### WHAT NEEDS TO BE DONE
Please set out every row below as a numbered list, with blank lines dropped. Leave the pictures out of your answer.

________________________________________

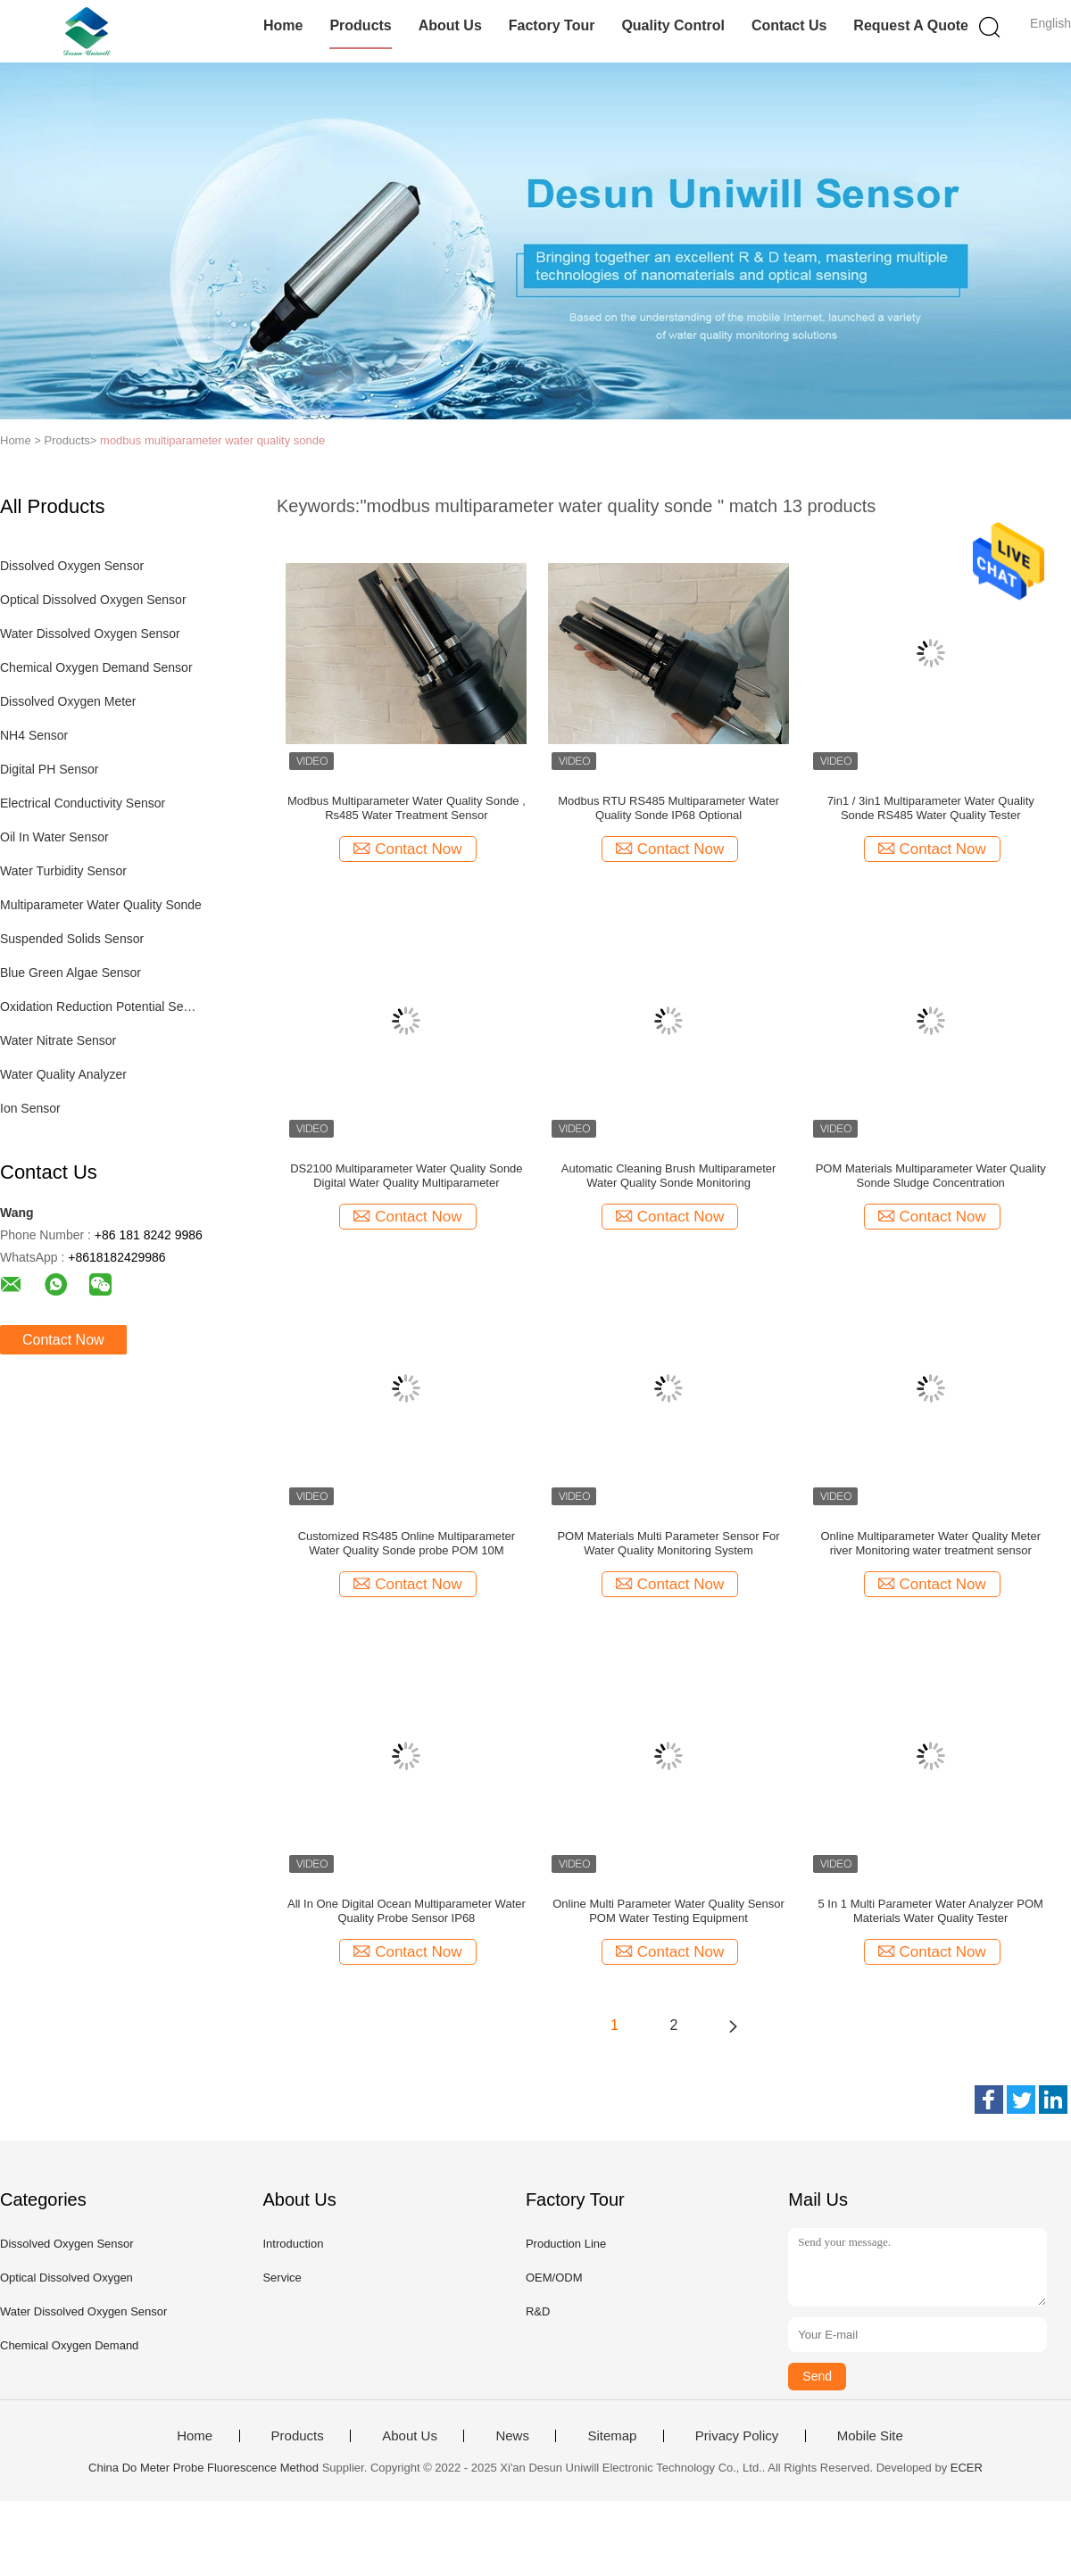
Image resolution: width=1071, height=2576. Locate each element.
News (512, 2436)
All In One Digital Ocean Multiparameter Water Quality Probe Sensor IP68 (406, 1911)
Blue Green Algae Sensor (70, 972)
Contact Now (63, 1339)
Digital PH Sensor (49, 769)
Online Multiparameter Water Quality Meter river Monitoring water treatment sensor (930, 1543)
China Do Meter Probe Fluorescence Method (203, 2467)
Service (281, 2277)
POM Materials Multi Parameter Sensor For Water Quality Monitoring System (668, 1543)
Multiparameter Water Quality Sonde (101, 905)
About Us (450, 25)
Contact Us (788, 25)
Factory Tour (552, 25)
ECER (967, 2467)
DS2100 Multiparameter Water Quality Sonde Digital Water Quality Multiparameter (406, 1175)
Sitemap (611, 2436)
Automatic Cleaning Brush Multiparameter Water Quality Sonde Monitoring (668, 1175)
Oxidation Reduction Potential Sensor (101, 1006)
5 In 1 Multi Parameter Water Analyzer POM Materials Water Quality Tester (930, 1911)
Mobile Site (870, 2436)
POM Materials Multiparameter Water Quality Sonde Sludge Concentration (931, 1175)
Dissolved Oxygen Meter (68, 701)
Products (360, 25)
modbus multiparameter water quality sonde (212, 440)
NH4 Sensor (34, 735)
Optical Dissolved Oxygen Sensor (93, 599)
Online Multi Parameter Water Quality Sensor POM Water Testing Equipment (668, 1911)
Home (283, 25)
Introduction (292, 2243)
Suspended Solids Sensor (72, 939)
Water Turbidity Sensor (63, 871)
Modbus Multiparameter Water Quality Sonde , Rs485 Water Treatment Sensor (406, 808)
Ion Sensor (30, 1108)
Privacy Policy (736, 2436)
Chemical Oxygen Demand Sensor (96, 667)
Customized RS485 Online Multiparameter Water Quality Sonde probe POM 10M (407, 1543)
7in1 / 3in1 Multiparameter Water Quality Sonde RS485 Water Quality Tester (930, 808)
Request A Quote (910, 25)
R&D (538, 2311)
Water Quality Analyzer (63, 1074)
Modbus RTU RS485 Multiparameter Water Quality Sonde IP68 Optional (668, 808)
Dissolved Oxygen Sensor (72, 566)
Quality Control (673, 25)
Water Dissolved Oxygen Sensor (90, 633)
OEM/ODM (554, 2277)
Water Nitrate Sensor (58, 1040)
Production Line (566, 2243)
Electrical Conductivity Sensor (82, 803)
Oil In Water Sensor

________________________________________

### EXERCISE RESULT
1. Image resolution: width=1071, height=2576. Locate each element.
2. News (512, 2436)
3. All In One Digital Ocean Multiparameter Water Quality Probe Sensor IP68 (406, 1911)
4. Blue Green Algae Sensor (70, 972)
5. Contact Now (63, 1339)
6. Digital PH Sensor (49, 769)
7. Online Multiparameter Water Quality Meter river Monitoring water treatment sensor (930, 1543)
8. China Do Meter Probe Fluorescence Method (203, 2467)
9. Service (281, 2277)
10. POM Materials Multi Parameter Sensor For Water Quality Monitoring System (668, 1543)
11. Multiparameter Water Quality Sonde (101, 905)
12. About Us (450, 25)
13. Contact Us (788, 25)
14. Factory Tour (552, 25)
15. ECER (967, 2467)
16. DS2100 Multiparameter Water Quality Sonde Digital Water Quality Multiparameter (406, 1175)
17. Sitemap (611, 2436)
18. Automatic Cleaning Brush Multiparameter Water Quality Sonde Monitoring (668, 1175)
19. Oxidation Reduction Potential Sensor (101, 1006)
20. 5 In 1 Multi Parameter Water Analyzer POM Materials Water Quality Tester (930, 1911)
21. Mobile Site (870, 2436)
22. POM Materials Multiparameter Water Quality Sonde Sludge Concentration (931, 1175)
23. Dissolved Oxygen Meter (68, 701)
24. Products (360, 25)
25. modbus multiparameter water quality sonde (212, 440)
26. NH4 Sensor (34, 735)
27. Optical Dissolved Oxygen Sensor (93, 599)
28. Online Multi Parameter Water Quality Sensor POM Water Testing Equipment (668, 1911)
29. Home (283, 25)
30. Introduction (292, 2243)
31. Suspended Solids Sensor (72, 939)
32. Water Turbidity Sensor (63, 871)
33. Modbus Multiparameter Water Quality Sonde , Rs485 Water Treatment Sensor (406, 808)
34. Ion Sensor (30, 1108)
35. Privacy Policy (736, 2436)
36. Chemical Oxygen Demand Sensor (96, 667)
37. Customized RS485 Online Multiparameter Water Quality Sonde probe POM 10M (407, 1543)
38. 7in1 / 3in1 Multiparameter Water Quality Sonde RS485 Water Quality Tester (930, 808)
39. Request A Quote (910, 25)
40. R&D (538, 2311)
41. Water Quality Analyzer (63, 1074)
42. Modbus RTU RS485 Multiparameter Water Quality Sonde IP68 Optional (668, 808)
43. Dissolved Oxygen Sensor (72, 566)
44. Quality Control (673, 25)
45. Water Dissolved Oxygen Sensor (90, 633)
46. OEM/ODM (554, 2277)
47. Water Nitrate Sensor (58, 1040)
48. Production Line (566, 2243)
49. Electrical Conductivity Sensor (82, 803)
50. Oil In Water Sensor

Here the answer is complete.